The announcement today about one more step towards fusion power is great news.
While this is definitely progress, it is a running joke in the physics community that fusion power is always a decade or two into the future, and has been for about eight decades.
Still, progress is progress. So congrats to the teams involved!
I got to visit a fusion experiment back in 2014 at the Max Planck site in Greifswald, Germany. The photo is a part of the reactor behind some scaffolding.
This Politico article makes a good point about this not being a solution to climate change. Fusion power is nowhere near ready for application.
https://www.politico.com/newsletters/power-switch/2022/12/12/fusion-energy-reality-check-00073463
@veronica The folks at CFS are confidently spinning up supply chain to crank out superconducting magnets for a fleet of magnetic-confinement fusion reactors (entirely different tech from NIF's inertial confinement).
They are still 2 years shy of having their prototype online and generating, but putting their money where their mouths are in terms of readiness for commercialization...
@veronica CFS is an *incredibly* well-funded ($2B) spinout from the Alcator C-Mod team at MIT with productized 20T high-temperature superconducting magnets.
https://cfs.energy/technology/#sparc-fusion-energy-demonstration
@elfprince13 20T, that's impressive. I was a fellow on the HiLumi LHC project at CERN, and when I left they were still working on the 11.4T magnets needed. Granted, that was in 2019.
@veronica I was in the DOE's National Undergraduate Fellowship program at PPPL back in 2012 and ended up deciding I'd rather do grad school in CS so I didn't have to spend the rest of my life implementing PDEs in Fortran, but one of the guys from the program who stuck with it is now their (CFS's) Head of Tokamak Operations.
@veronica and yeah, the 20T demo last year (and subsequent reveal they already have supply-chain in place to crank out more) was when I suddenly got optimistic about fusion again.
@elfprince13 If I recall correctly, a major challenge with our magnet design was the superconducting wire for the 11.4T. It was incredibly brittle compared to the type used for the current magnets in the LHC.
I mostly worked on simulations for the radiation in the magnets from the experiments, so I wasn't directly involved.
And yes, I worked with Fortran 😊
@veronica brittleness definitely seems like an annoyingly undesirable property for "wire" 😅
@elfprince13 Ah, the CSF one you mentioned is the one called SPARC. That one I've heard of.
@veronica yeah, SPARC is the (still intended to sustain net-energy-positive fusion) prototype, and then ARC is the intended commercialized follow-up
I'm not really a magnet expert, however the geometry also matters in how easy it is to get a high field.

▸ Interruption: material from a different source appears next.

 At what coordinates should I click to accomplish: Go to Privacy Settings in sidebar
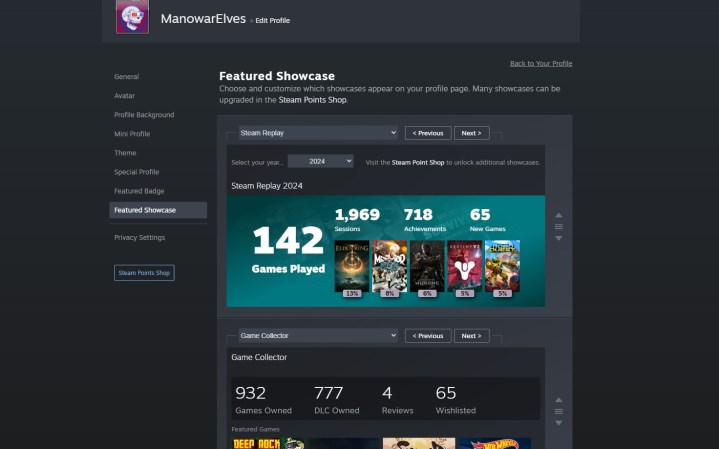140,238
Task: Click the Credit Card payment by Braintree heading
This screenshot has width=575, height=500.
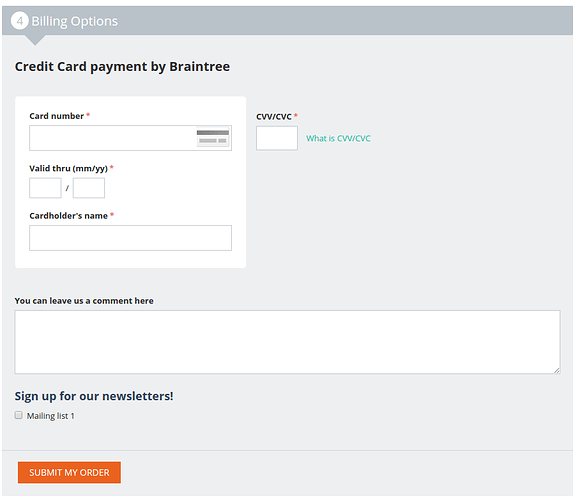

The LHC magnets are two-aperture bending magnets with a somewhat complicated winding and mechanics, and extremely tight tolerances for field quality at a wide range of currents, and not much room for adjustment once they are made.
It could be that the high field magnets used in tokamaks (torroids, D-shaped solenoid that bites its own tail) are easier to get up high field?
@kyrsjo @veronica with a stellarator you physically bend the plasma into a shape that induces its own useful magnetic field, in such a way that you have a globally average good curvature minimizing the tendency to drift outward, but sadly the solutions to the differential equations letting you physically realize this really cool idea leads to shape require stupidly tight tolerances to manufacture and are thus much more expensive to build at any kind of scale.
@kyrsjo @veronica this had led to a bunch of political decisions wherein tokamaks get favored as the "easy" solution, and stellarators have a hard time getting funded despite being the "more correct" approach (PPPL literally has a stellarator in pieces in a garage because funding got cut before they were allowed to put them together)
@kyrsjo @veronica there are some other variations playing with the curvature of the basic toroidal design within this overall space, but that's the basic gist of the MCF game*.
*if you really want to deep dive there are also Field-Reverse Configurations (FRCs), which have a few passionate devotees, but are even more stalled (public-) funding wise than stellarators.
@elfprince13 Thanks, will do. I'm mostly checking in on ITER and the stellarator at Max Planck from time to time.